CJEU delivers important ruling on marketplace liability in Coty Germany v Amazon
The Court of Justice of the European Union (CJEU) has just released its decision in Coty Germany v Amazon (C-567/18). This decision is the latest… Read more
The Court of Justice of the European Union (CJEU) has just released its decision in Coty Germany v Amazon (C-567/18). This decision is the latest in a line of important rulings concerning the law of intermediary liability for intellectual property infringements. It has potentially significant implications for brand owners, online marketplaces and retailers alike.
Intermediary (or secondary) liability is one of the most controversial legal issues at present. In our ever-more digital, interconnected and complex economy and wider society, there is ever-greater scope for one person to become “mixed up” in the unlawful activity of another.
A key battleground is the marketplace and, especially, the online marketplace. Brand owners have long struggled to stem the flow of counterfeit and “grey” goods at source, so have increasingly sought legal solutions targeted at intermediaries within the digital economy, such as Amazon, eBay, Google, YouTube and Internet service providers (ISPs). This has been met, largely, with success. Although, generally, an intermediary cannot be liable for another person’s infringement without knowledge of the relevant infringement, once the intermediary is “fixed” with knowledge of the infringement, they will be legally obliged to take swift and effective steps to stop it.

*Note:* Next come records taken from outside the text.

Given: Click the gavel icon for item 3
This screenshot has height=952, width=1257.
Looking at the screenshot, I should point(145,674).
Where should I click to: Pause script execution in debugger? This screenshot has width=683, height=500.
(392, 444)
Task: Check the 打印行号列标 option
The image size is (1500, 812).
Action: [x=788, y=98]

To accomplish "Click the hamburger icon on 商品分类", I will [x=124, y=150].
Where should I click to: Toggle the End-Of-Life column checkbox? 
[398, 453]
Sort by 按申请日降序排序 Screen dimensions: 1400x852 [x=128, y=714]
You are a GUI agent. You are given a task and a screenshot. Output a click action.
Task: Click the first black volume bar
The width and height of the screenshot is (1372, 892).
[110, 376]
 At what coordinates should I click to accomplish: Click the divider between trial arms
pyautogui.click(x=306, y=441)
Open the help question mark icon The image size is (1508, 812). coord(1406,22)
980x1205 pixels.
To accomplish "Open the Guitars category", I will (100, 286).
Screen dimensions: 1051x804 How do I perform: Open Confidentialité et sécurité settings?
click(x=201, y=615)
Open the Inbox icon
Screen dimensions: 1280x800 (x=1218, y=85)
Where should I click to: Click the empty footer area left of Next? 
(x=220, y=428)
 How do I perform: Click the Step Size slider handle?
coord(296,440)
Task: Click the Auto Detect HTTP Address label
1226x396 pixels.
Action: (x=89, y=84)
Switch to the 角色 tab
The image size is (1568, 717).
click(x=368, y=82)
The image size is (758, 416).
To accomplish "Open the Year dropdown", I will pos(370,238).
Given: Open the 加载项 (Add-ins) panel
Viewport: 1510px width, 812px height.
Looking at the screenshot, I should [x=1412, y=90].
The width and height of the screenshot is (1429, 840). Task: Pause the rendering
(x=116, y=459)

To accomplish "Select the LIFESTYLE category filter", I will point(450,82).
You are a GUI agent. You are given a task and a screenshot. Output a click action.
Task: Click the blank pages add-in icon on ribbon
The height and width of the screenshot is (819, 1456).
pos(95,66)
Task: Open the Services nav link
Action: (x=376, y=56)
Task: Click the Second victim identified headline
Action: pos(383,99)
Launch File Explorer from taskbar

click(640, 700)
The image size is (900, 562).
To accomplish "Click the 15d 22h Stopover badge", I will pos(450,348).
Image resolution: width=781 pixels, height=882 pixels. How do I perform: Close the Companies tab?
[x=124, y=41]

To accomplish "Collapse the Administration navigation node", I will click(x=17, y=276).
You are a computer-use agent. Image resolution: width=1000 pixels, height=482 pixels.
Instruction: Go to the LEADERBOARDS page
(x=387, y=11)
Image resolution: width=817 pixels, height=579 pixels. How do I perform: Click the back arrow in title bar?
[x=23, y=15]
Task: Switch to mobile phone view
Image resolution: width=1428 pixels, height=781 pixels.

Brand owners, naturally, have tried to push the limits of the legal solutions available against intermediaries. For example, in recent months the UK courts have developed additional solutions such as dynamic blocking injunctions and orders to require ISPs to take steps against the circumvention of technological protection measures (TPMs).
The dispute
Coty Germany (licensee of the DAVIDOFF brand) sued several Amazon companies in the German courts. The dispute arose after Coty made test purchases from Amazon.de of perfume products that infringed the EU trade mark for DAVIDOFF. The products were offered for sale by third-party sellers (i.e. not by Amazon). Amazon was not aware at the time of sale that the products were infringing. Coty asked Amazon to disclose the details of the sellers, which Amazon refused to do (presumably due to data privacy concerns). Coty then sued Amazon in Germany for trade mark infringement, requesting that Amazon cease to stock or despatch certain DAVIDOFF-branded perfumes in Germany if marketed without Coty’s consent.
Coty brought the action against several Amazon entities, including Amazon Services Europe Sàrl, which runs the site, as well as Amazon FC Graben GmbH, which operates a warehouse under the “Fulfilment by Amazon” scheme. This scheme allows a third-party seller to delegate to Amazon the warehousing and delivery logistics of goods stocked on their behalf by Amazon, although the third-party seller (not Amazon) remains the person that contracts with the end customer. In other words, Amazon was not the primary seller/infringer, at least on paper. It is already well-established law (from cases such as Google France and L’Oréal v eBay) that mere advertising on behalf of a primary infringer will not – in itself, without another factor (such as knowledge or active involvement in the infringement) – constitute trade mark infringement. Consequently, the actual product listings on the Amazon website were not under scrutiny.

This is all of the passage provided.